2014.05.06

【卓球】「31年ぶりの銀」は「リオ五輪の金」につながるか

  • 折山淑美●取材・文 text by Oriyama Toshimi
  • 中村博之●写真 photo by Nakamura Hiroyuki

 代々木第一体育館と東京体育館で、8日間に渡り行なわれた世界卓球選手権。団体戦の今大会、女子は準決勝・対香港戦を3対1で勝利して31年ぶりの決勝進出を果たした。村上恭和監督は「勝ちましたね。信じられませんよ」と言って顔を綻(ほころ)ばせた。

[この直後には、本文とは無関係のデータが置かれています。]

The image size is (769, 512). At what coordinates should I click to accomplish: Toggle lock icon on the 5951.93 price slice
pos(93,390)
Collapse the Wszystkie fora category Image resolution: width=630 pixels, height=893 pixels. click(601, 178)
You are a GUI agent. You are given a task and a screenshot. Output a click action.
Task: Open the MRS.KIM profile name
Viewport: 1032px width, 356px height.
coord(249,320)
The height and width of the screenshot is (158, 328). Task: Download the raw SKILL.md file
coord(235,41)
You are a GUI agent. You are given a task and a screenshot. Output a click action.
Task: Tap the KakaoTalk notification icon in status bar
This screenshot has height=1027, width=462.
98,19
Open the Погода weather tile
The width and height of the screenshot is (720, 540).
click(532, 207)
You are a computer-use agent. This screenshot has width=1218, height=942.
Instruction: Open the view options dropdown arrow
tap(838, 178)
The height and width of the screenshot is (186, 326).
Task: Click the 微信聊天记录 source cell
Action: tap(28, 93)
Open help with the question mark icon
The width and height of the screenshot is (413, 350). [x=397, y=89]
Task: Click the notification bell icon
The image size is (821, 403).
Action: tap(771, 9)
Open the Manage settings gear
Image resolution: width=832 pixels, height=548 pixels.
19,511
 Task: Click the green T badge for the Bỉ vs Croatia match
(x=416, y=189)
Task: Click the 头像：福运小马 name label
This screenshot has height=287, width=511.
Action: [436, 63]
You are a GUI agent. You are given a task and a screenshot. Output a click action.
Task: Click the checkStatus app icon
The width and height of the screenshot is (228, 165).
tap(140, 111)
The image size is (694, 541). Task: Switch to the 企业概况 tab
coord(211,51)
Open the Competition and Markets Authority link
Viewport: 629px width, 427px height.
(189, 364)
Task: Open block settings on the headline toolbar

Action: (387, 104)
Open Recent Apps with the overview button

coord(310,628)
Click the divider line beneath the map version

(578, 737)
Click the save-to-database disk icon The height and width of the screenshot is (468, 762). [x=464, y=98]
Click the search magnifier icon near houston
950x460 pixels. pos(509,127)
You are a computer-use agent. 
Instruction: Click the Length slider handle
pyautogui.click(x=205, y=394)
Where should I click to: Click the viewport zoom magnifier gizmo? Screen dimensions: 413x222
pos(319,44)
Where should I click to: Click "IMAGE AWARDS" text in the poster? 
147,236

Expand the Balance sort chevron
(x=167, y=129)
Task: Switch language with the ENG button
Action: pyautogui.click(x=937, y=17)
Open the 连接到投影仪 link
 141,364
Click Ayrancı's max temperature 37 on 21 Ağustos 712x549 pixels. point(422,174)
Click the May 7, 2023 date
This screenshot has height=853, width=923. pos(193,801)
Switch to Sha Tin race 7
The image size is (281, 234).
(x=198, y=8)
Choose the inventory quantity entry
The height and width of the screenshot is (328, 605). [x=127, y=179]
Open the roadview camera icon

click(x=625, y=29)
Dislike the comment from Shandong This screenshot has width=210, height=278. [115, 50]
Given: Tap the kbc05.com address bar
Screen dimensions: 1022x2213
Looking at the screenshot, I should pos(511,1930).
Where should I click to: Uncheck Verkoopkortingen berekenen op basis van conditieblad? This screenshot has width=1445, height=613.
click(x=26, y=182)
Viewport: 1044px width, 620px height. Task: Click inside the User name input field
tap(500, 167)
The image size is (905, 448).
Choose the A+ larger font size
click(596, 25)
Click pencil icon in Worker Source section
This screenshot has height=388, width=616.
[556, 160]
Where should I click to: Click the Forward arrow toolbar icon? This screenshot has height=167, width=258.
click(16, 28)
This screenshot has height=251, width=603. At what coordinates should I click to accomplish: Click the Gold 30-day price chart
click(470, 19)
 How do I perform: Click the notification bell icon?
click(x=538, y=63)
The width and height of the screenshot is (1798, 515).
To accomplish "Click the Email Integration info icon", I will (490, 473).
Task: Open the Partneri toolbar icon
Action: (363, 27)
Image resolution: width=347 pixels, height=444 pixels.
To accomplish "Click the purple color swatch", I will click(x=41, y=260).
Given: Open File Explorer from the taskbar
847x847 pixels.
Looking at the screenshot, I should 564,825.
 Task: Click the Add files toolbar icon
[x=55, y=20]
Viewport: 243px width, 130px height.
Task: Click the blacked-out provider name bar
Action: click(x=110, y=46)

表彰式で笑顔の(左から)村上恭和監督、森さくら、田代早紀、石垣優香、平野早矢香、石川佳純「香港は福原愛を苦手にしているから、これまでの戦法だと彼女が2勝をあげて、あと1勝を誰かがあげるという形だった。でも今回は(福原愛不在で)その2勝分が無い状況だったので、大変苦しいオーダーでした」

 村上監督によれば、日本のチームランキングは2位になっているが、それは福原がいての順位。彼女を抜くと7位くらいになってしまうという。決勝トーナメントは、苦手な韓国や北朝鮮と当たらない組み合わせには恵まれたが、総合力から考えれば本当に良く戦ったと評価する。

 好成績をあげられた要因としては予選リーグ5試合を、1ゲームも落とさずすべて3勝0敗と完勝した勢いと、石川佳純が「オランダ戦を乗り切れたから、今日も勝てた」というように、苦しみながらも準々決勝を制することができたという下地があった。

 5月3日の準々決勝・対オランダ戦は、世界ランキング13位で41歳のリー・ジャオに苦しめられた。石川と平野早矢香がともに1ゲームづつ敗れたのだ。だがそれを救ったのは、福原の疲労骨折で急遽代表に招集された石垣優香(24歳)だった。

 オランダは村上監督が驚くような布陣を取ってきた。2本柱のひとりであるシェークカット型のリー・ジエを2試合に出すのではなく、石垣の3番手起用を予想してぶつけてきた。

 カット型同士の対決では10分が経過しても終わらない場合、レシーブ側が13回リターンを成功させればレシーブ側のポイントになるという促進ルールが適用される。そんな中、第1セットを落とした石垣はそこから3セットを連取して貴重な1勝をあげた。